Secret Court Warrants To Spy On Trump Team Member Were “Not Valid”

On the edges of what is known as news in the United States, those who follow the shadows have known for well over a year that a number of Trump team members were spied upon illegally. On Thursday, the super-secret court that issued the warrants themselves admitted that the things were “not valid” for at least one of the people surveilled.

Authority granted to the federal government to secretly wiretap and spy on former Trump affiliate Carter Page was “not valid,” the nation’s top spy court noted in a secret ruling penned earlier this month. The order from the Foreign Intelligence Surveillance Court (FISC), which was created and authorized by the Foreign Intelligence Surveillance Act (FISA), was initially signed and issued on January 7, 2020, but was not declassified and released until Thursday afternoon.

Judge James Boasberg, the current federal judge presiding over the FISA court, wrote in his order that at least two of the four FISA applications against Carter Page were unlawfully authorized. Additionally, according his order, the Department of Justice similarly concluded following the release of a sprawling investigate report on the matter by the agency’s inspector general that the government did not have probable cause that Page was acting as an agent of a foreign power. The FISA law states that American citizens cannot be secretly spied on by the U.S. government absent probable cause, based on valid evidence, that an American is unlawfully acting as a foreign agent.

Oops. Somebody owes Carter Page an apology.

Other applications for surveillance on Page are being investigated for validity.
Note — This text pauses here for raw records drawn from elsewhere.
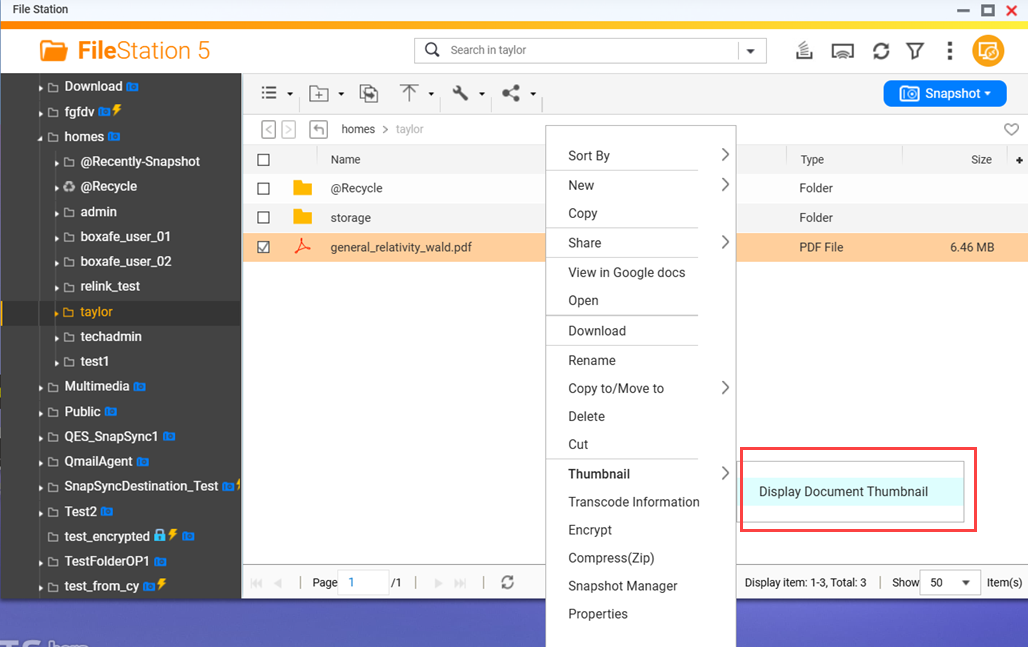Screen dimensions: 1028x647
Task: Add current folder to favorites heart
Action: pyautogui.click(x=1011, y=129)
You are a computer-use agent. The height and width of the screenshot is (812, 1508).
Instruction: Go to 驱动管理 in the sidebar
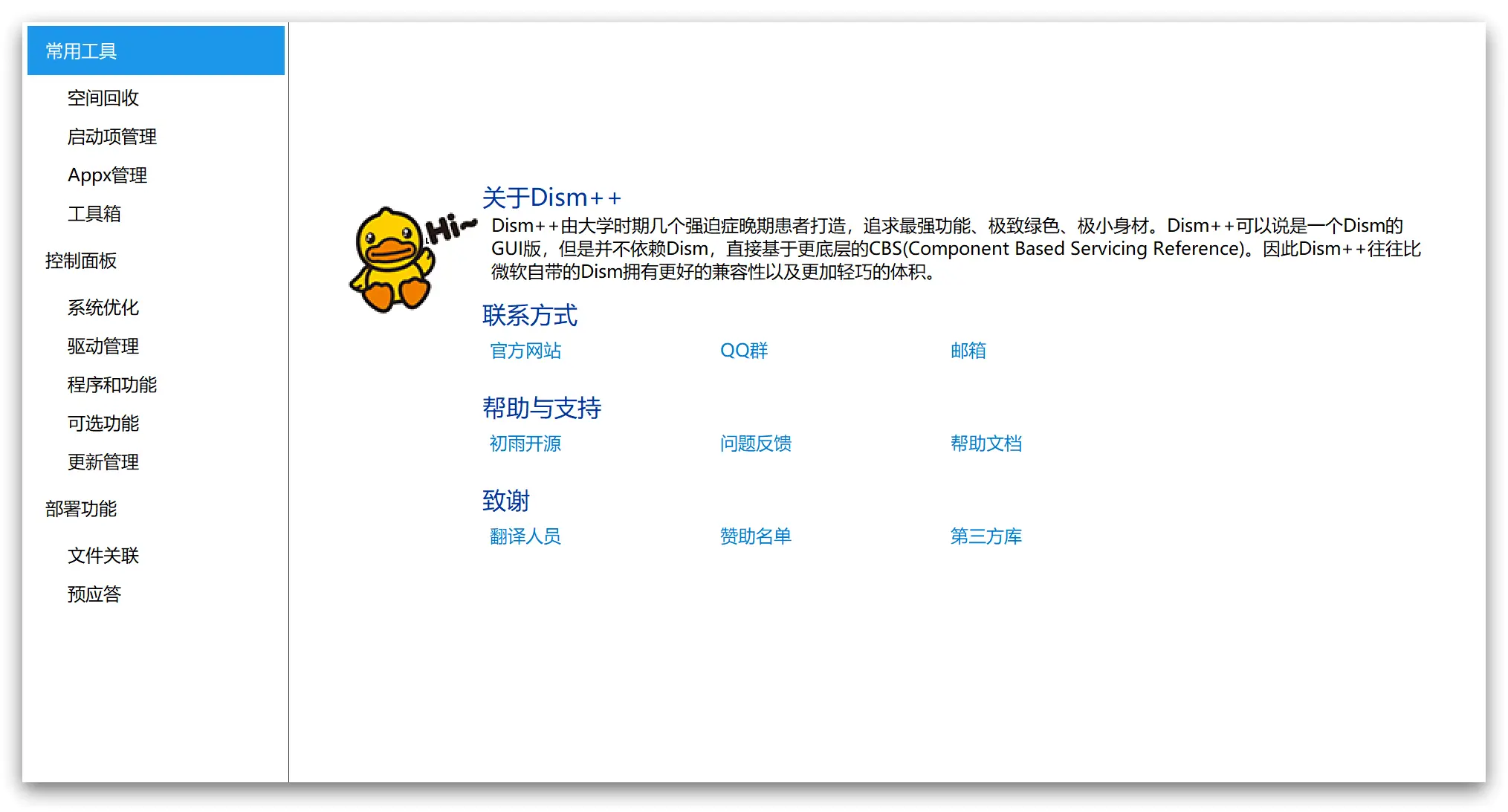[103, 346]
A ruling on them is expected soon as well as information regarding an inspector general report also now in question.

In his January 7 order, Boasberg directed DOJ to retain and sequester all information and evidence relevant to both the Carter Page applications, the inspector general investigation of FISA abuse, and any additional DOJ investigations related to or spawned by the inspector general’s report. Boasberg told DOJ to provide all of the required information to the FISA court no later than January 28.

At least this is all starting to come out before the 2020 general election.